From "Wonderful Life" by Stephen Jay Gould. (I anticipated the punchline, by the way, then got a sick little lurch to see it confirmed.)
I once spent a week in the field with Richard Leakey, and I could sense both his frustration and pride that his wike Meave and their coworker Alan Walker could take tiny fragments of bone and, like a three-dimensional jigsaw puzzle, put together a skull, while he could do the work only imperfectly (and I saw nothing at all but fragments in a box). Both Meave and Alan showed these skills from an early age, largely through a passion for jigsaw puzzles (curiously, both, as children, liked to do puzzles upside down, working by shapes alone, with no help from the picture).
Hmm. Jigsaw puzzles being fun. How could we model this?
Define a cost function that increases monotonically with the mismatch at each edge.
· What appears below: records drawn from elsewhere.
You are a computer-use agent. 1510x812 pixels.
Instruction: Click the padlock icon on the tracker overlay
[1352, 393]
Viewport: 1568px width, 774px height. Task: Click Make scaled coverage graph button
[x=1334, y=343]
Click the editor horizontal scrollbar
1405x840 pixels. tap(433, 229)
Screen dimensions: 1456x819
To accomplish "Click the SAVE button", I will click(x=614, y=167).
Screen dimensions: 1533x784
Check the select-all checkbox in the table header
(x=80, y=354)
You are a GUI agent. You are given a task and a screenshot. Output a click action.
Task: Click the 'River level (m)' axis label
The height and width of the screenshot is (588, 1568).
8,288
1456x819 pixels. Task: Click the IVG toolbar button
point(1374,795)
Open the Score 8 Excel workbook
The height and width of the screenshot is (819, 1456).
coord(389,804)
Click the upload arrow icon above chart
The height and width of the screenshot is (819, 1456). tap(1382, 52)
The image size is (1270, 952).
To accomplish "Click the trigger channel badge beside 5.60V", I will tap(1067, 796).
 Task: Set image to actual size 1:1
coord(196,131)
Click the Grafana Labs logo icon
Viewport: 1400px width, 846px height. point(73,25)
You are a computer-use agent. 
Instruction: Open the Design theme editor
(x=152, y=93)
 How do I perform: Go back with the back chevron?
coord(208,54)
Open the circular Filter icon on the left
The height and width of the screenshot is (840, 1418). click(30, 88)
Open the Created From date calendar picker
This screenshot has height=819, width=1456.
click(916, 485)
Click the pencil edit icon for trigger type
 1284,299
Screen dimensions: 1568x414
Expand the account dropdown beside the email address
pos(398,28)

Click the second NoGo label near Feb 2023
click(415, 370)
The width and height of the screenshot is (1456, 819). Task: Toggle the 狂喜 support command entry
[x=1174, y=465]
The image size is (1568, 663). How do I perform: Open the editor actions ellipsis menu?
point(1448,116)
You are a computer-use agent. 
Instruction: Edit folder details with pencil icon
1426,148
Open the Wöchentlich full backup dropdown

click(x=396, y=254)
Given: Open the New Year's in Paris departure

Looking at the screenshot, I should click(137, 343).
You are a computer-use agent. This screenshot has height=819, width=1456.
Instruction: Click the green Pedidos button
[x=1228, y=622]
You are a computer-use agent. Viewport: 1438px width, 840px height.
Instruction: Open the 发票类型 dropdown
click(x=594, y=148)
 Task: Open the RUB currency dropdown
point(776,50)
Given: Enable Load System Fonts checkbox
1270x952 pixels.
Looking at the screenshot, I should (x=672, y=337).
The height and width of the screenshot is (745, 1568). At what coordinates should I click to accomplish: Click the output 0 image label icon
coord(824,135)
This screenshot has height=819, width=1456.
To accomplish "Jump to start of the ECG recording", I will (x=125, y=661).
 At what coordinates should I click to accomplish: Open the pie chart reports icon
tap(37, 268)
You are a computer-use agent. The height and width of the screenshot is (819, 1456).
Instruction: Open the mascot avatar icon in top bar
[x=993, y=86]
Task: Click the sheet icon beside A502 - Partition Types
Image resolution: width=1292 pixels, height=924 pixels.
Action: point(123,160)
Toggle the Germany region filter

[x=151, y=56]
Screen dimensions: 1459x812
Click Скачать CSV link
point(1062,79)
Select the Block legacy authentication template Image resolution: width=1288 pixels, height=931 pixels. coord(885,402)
What kind of cost function? Add the square of the amount of mismatch at each edge point, or perhaps add something a little less harsh. The choice will change the location and number of local minima in the cost landscape. Maybe for your application close enough is good enough, in which case go for a softer cost function. Or maybe it isn't, in which case go for the harsh cost function.
With the harsh cost function, the true solution will tend to beat anything else hands down. Very satisfying to find. Fun. With a softer cost function, maybe the true solution won't be much better than some slightly less good ones. No great satisfaction, not so fun maybe.